Since the early 1990s, the prevalence of daily smoking among young adults has risen by nearly 40 percent, giving those between 18 and 24 the unfortunate distinction of being more likely to smoke cigarettes than any other age group, according to the Centers for Disease Control and Prevention. What's more, low quitting rates among young-adult smokers underscore the need to find ways to help young adults quit, Bricker said.
"Overall, these findings suggest that helping parents quit smoking should be considered in future public-health interventions that target youth smoking," Bricker said.

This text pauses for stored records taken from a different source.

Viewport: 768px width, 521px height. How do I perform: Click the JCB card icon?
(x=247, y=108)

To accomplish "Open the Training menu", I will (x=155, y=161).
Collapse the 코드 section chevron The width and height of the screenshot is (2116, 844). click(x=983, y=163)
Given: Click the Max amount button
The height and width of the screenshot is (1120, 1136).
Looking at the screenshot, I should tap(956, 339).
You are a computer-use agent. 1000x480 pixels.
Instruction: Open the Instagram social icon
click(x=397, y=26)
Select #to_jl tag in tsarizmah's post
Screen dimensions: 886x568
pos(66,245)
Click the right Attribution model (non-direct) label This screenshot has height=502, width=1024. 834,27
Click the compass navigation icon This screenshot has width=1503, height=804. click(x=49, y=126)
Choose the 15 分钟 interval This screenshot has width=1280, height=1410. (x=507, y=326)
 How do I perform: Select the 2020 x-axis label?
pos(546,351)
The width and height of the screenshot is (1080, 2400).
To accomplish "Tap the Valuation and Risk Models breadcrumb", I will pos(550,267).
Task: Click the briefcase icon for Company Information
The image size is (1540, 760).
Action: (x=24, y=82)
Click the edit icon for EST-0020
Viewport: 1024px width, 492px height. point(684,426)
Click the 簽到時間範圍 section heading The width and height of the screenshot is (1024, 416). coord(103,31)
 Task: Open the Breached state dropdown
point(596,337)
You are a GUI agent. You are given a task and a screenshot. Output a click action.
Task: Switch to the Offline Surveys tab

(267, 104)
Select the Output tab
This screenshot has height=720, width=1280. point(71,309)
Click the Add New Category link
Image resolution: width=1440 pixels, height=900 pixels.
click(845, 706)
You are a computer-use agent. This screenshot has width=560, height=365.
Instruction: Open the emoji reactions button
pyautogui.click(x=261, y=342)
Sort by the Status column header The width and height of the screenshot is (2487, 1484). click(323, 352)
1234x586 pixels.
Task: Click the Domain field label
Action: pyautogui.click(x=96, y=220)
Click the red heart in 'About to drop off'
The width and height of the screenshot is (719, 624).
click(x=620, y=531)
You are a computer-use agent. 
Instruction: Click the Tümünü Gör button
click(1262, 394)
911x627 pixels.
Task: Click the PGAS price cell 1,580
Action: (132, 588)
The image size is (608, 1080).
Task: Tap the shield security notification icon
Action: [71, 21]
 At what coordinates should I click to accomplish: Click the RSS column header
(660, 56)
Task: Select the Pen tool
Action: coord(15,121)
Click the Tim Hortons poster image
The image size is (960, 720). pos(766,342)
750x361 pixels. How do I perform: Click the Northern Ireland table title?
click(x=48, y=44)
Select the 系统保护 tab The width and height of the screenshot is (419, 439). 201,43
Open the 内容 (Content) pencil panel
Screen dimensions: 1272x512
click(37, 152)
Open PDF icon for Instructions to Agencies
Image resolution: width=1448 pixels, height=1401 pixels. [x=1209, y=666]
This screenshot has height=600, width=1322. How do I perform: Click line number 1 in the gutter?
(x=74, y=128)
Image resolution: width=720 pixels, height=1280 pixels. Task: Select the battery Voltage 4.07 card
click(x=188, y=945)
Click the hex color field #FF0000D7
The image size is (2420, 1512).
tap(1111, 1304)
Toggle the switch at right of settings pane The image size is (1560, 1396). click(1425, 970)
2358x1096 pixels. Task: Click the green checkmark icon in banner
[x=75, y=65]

These findings build on an earlier study by Bricker and colleagues, published in the May 2003 issue of Addiction, which that found parents who quit smoking before their children reached third grade significantly reduced their child's odds of becoming a smoker by their senior year of high school.
"Taken together, these two studies suggest that parents who quit smoking by the time their children are 8 or 9 years old may help prevent their children from becoming adolescent smokers and, if they do start, may help them quit smoking in young adulthood," said Bricker, also a clinical instructor in the University of Washington Department of Psychiatry and Behavioral Sciences.
The most surprising finding of the study, Bricker said, was that parents who quit smoking late, when their child was between third and 12th grade, had no impact on their child's quitting behavior in early adulthood.
"We had thought that parents quitting late might serve as a recent model of behavior that their children could remember and emulate, but our data did not show a significant result for late quitting," Bricker said. One possible explanation, he said, was lack of statistical power in their data; there simply were not enough young-adult quitters whose parents were late quitters enrolled in their study.
"Scientists should look into the late-quitting question," Bricker said. "It is conceivable that parents' late quitting may also help young adults quit, but we simply did not find any significant result for the question."
The findings are based on data collected from 1,553 Washington families that included at least one parent with a history of regular smoking and a child who smoked at least weekly by 12th grade. The students in the study were part of the landmark Hutchinson Smoking Prevention Project, the largest and longest school-based intervention trial ever conducted in smoking-prevention research, involving nearly 8,400 students and 600 teachers throughout 40 school districts in Washington. The National Cancer Institute funded the research.
Information on parents' smoking behavior was collected when the children were in the third grade (8 or 9 years old) and again at 11th grade (16 or 17 years old). Information on the children's smoking behavior was collected when the children were in 12th grade (17 or 18 years old) and again two years after high school.
"This study is unique because it is the first prospective study to follow a large group of parents and children over time to examine whether parents' quitting behavior might be related to their young-adult children quitting smoking," Bricker said.
However, Bricker cautions that only a randomized controlled trial would be able to conclusively determine whether the association between parental and young-adult smoking cessation is a true cause-and-effect relationship.
In the meantime, the results of the current analysis suggest that it may be beneficial to include parents in primary smoking-prevention programs for children. "Prevention programs need to reach the parents as well as the children," Bricker said. "We need parents to realize that if they quit smoking, they may be helping their young-adult children to quit smoking in the future."